───── 文档片段

In [1]:
import pandas as pd
import numpy as np
import re
from tqdm import tqdm
import matplotlib.pyplot as plt

In [2]:
from sklearn import metrics
from sklearn.metrics import classification_report
from sklearn.utils import class_weight

In [3]:
from keras.preprocessing import text, sequence
from keras.callbacks import ModelCheckpoint
from keras import layers, models, optimizers
from keras.layers import LSTM
from keras.layers.merge import concatenate
from keras.utils import to_categorical
from keras.utils import np_utils

Using TensorFlow backend.


# 准备文本

In [4]:
filename = "/home/hxjiang/Pythonworkspace/patent/sample3_G-06-F-17/textual/after_process.xlsx"
data = pd.read_excel(filename, encoding='utf-8')

In [5]:
data.head(1)

Unnamed: 0,abstract,application_id,claims,claims_add1,claims_add2,location,title,abstract_sen_count,claims_sen_count,abstract_final,abstract_count,claims_final,claims_count
0,"['A', 'method', 'of', 'providing', 'a', 'secur...",11041610,"['1', '.', 'A', 'method', 'of', 'providing', '...",,,2010/ipa100107/US20100001069A1.xml,METHOD OF PRINTING SECURITY DOCUMENTS,4,19,"['A', 'method', 'provide', 'security', 'docume...",46,"['A', 'method', 'provide', 'security', 'docume...",622


In [7]:
result_data = pd.read_excel(r"/home/hxjiang/Pythonworkspace/patent/sample3_G-06-F-17/textual/2010_result.xlsx", encoding='utf-8')

In [8]:
result_data.head(1)

Unnamed: 0,application_id,inventor_num,inventor_patent_num,assignee_num,assignee_patent_num,claims_num,famliy,cpc_class,pa_country,pa_state,pa_city,result,filed_time,published_time,location
37,11041610,2.0,2684.0,1.0,48.0,19,0,G-06-F-17,AU,,BALMAIN,1,2005-01-25,2010-01-07,2010/ipa100107/US20100001069A1.xml


# 划分训练集和测试集

## abstract

In [6]:
x_abs_train = data['abstract_final'].iloc[:6215]
x_abs_valid = data['abstract_final'].iloc[6215:6992]
x_abs_test = data['abstract_final'].iloc[6992:]

## claims

In [8]:
x_claims_train = data['claims_final'].iloc[:6215]
x_claims_valid = data['claims_final'].iloc[6215:6992]
x_claims_test = data['claims_final'].iloc[6992:]

## 不平衡数据权重调整

In [9]:
train_target = np_utils.to_categorical(result_data[['result']], 2)

──────────
───── 所给材料

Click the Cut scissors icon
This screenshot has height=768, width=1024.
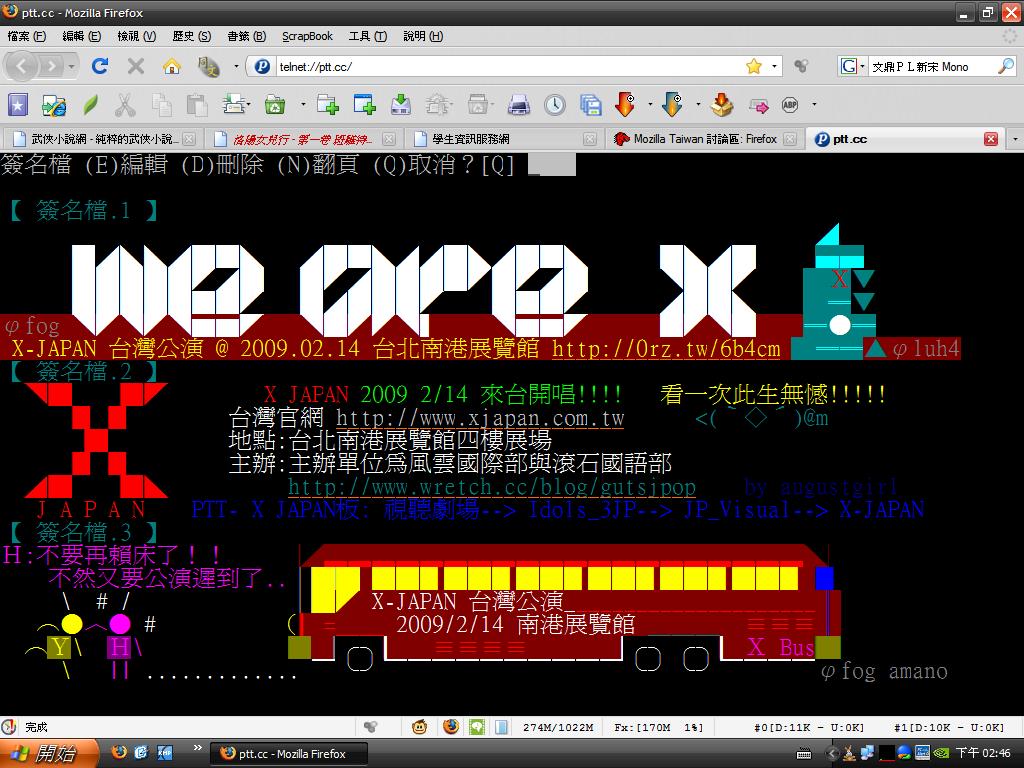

──────────

» 任务要求 1:
把专利数据处理代码中从“data = pd.read_excel(filename, encoding='utf-8')”到“result_data.head(1)”的部分原样重打一遍。
» 任务要求 2:
从专利数据处理代码的最后一行往下续写。

» 最终答案 1:
data = pd.read_excel(filename, encoding='utf-8')

In [5]:
data.head(1)

Unnamed: 0,abstract,application_id,claims,claims_add1,claims_add2,location,title,abstract_sen_count,claims_sen_count,abstract_final,abstract_count,claims_final,claims_count
0,"['A', 'method', 'of', 'providing', 'a', 'secur...",11041610,"['1', '.', 'A', 'method', 'of', 'providing', '...",,,2010/ipa100107/US20100001069A1.xml,METHOD OF PRINTING SECURITY DOCUMENTS,4,19,"['A', 'method', 'provide', 'security', 'docume...",46,"['A', 'method', 'provide', 'security', 'docume...",622


In [7]:
result_data = pd.read_excel(r"/home/hxjiang/Pythonworkspace/patent/sample3_G-06-F-17/textual/2010_result.xlsx", encoding='utf-8')

In [8]:
result_data.head(1)

» 最终答案 2:
y_ints = [y.argmax() for y in train_target]
cw = class_weight.compute_class_weight('balanced', np.unique(y_ints), y_ints)
cw

array([1.49346405, 0.75164474])

In [10]:
train_target.shape

(7769, 2)

In [11]:
y_binary_train = result_data['result'][:6215]
y_binary_valid = result_data['result'][6215:6992]
y_binary_test = result_data['result'][6992:]

y_category_train = train_target[:6215]
y_category_valid = train_target[6215:6992]
y_category_test = train_target[6992:]

In [12]:
sum(y_category_train[:, 1])/sum(y_category_train[:, 0])

1.9765325670498084

# 以词向量为特征
词向量是一种利用稠密向量表示词或者文档的形式，词在向量空间中的位置从文本中学习得到并且以该词附近出现的词为学习依据。
词向量可以由输入语料自身学习得到或者可以利用预训练好的词向量生成，例如Glove，FastText和word2Vec。
预训练词向量有四个必要的步骤：
1. 加载预训练的词向量
2. 创建标记器对象
3. 将文本文档转换为词条序列并对其进行填补。
4. 创建词条与其对应的词向量之间的映射。

In [17]:
embeddings_index = {}
for line in tqdm(open('/home/hxjiang/Pythonworkspace/patent/sample3_G-06-F-17/textual/glove.6B.300d.word2vec.txt', 'r', encoding='UTF-8')):
    values = line.split()
    embeddings_index[values[0]] = np.asarray(values[1:], dtype='float32')

400001it [00:36, 10816.36it/s]


## abstract

In [14]:
abstract_token = text.Tokenizer()
abstract_token.fit_on_texts(data['abstract'])
abstract_word_index = abstract_token.word_index
len(abstract_word_index)

17403

In [15]:
x_abs_train_seq = sequence.pad_sequences(abstract_token.texts_to_sequences(x_abs_train), maxlen=140)
x_abs_valid_seq = sequence.pad_sequences(abstract_token.texts_to_sequences(x_abs_valid), maxlen=140)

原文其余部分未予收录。